The resulting string of text is then submitted as a normal search query. As with every Google search you can view the results in websites, images, videos, news, shopping and a host of others, including Translate.
Choose your target language and your search query is translated. There’s a button on the Google mobile website which you click to clear the screen and display the text as largely as possible. It’ll be just like the lost card from your hotel, only you wrote it.
But the best part of the process has only just begun. Invite your erstwhile host to reply to your phone, and go through the process again in reverse. Their words will likewise be sent to the cloud, where Google’s speech recognition works with all the languages listed by the Translate engine (64 so far).
The resulting text will be submitted as another search string and will give you the answer as quickly as a normal text search. Translate it back to English and repeat until satisfied, then shake hands, bow or lightly touch your right fingertips to your forehead and go along your way.
How speech recognition works
There’s a tricky balance to be struck. When you call your bank and say ‘loan’ or ‘balance’ it’s relatively easy to widen the net so all our different speaking styles, pitches, speeds and tics are recognisable.
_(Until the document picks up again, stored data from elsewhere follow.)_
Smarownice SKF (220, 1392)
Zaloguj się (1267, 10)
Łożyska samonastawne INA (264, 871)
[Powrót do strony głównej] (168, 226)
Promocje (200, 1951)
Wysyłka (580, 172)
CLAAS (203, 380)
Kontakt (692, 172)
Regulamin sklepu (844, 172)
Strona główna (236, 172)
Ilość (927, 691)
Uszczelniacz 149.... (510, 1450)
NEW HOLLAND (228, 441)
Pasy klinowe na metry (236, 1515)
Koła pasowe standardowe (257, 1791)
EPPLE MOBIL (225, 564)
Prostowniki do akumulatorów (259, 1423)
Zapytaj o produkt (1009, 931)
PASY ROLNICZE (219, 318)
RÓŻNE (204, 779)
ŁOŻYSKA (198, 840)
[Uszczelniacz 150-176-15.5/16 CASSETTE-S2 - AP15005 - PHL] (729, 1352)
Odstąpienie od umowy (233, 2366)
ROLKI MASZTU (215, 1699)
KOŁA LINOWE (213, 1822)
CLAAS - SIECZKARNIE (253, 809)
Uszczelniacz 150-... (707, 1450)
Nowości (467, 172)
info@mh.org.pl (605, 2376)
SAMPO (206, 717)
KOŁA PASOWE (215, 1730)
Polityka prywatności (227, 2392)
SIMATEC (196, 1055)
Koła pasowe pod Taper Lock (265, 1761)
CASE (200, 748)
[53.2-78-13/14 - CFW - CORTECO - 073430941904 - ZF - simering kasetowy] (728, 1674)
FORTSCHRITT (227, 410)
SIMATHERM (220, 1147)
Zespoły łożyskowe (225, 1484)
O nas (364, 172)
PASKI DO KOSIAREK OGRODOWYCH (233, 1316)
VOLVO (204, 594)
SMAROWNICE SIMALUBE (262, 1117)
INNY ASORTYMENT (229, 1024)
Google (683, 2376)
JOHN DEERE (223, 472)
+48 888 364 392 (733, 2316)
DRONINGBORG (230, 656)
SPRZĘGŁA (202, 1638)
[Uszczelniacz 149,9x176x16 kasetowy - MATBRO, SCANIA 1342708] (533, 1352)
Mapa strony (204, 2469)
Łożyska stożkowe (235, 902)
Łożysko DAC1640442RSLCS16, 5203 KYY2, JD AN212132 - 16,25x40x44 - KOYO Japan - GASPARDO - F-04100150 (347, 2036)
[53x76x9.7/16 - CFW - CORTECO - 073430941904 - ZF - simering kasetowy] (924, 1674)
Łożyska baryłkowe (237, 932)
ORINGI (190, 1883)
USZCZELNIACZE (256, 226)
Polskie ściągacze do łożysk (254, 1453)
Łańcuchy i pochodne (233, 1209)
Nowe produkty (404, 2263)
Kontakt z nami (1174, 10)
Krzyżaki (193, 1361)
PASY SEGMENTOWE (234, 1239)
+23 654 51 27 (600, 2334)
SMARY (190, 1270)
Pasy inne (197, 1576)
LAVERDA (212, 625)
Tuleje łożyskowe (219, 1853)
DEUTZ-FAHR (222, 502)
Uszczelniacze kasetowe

The more detailed the speech, the more the characteristics of individual voices can muddy the water.
Speech recognition systems work by comparing your spoken recording to libraries of samples. A stock standard microphone picks up the sound waves generated by your voice and the software digitises it into thousands of arcane bits of information, from the shifting wavelengths (heard by us as changes in pitch) to what’s called ‘plosive consonant sounds’ — the unique sonic properties of vocalising quick bursts like ‘ch’ or ‘p’.
Until we can build software that can literally understand human speech, it has to compare the set of digital markers of your recording against the profile of the prerecorded sample, generated a map of what you likely said. It’s easy to program a few basic rules about sentence structure (which further informs on which words do or don’t belong together) and the result is a workable digital copy of your utterance, which is then quite easy to convert into text.
More detailed voice software works by adding more samples to its libraries from your own voice, which increases the accuracy.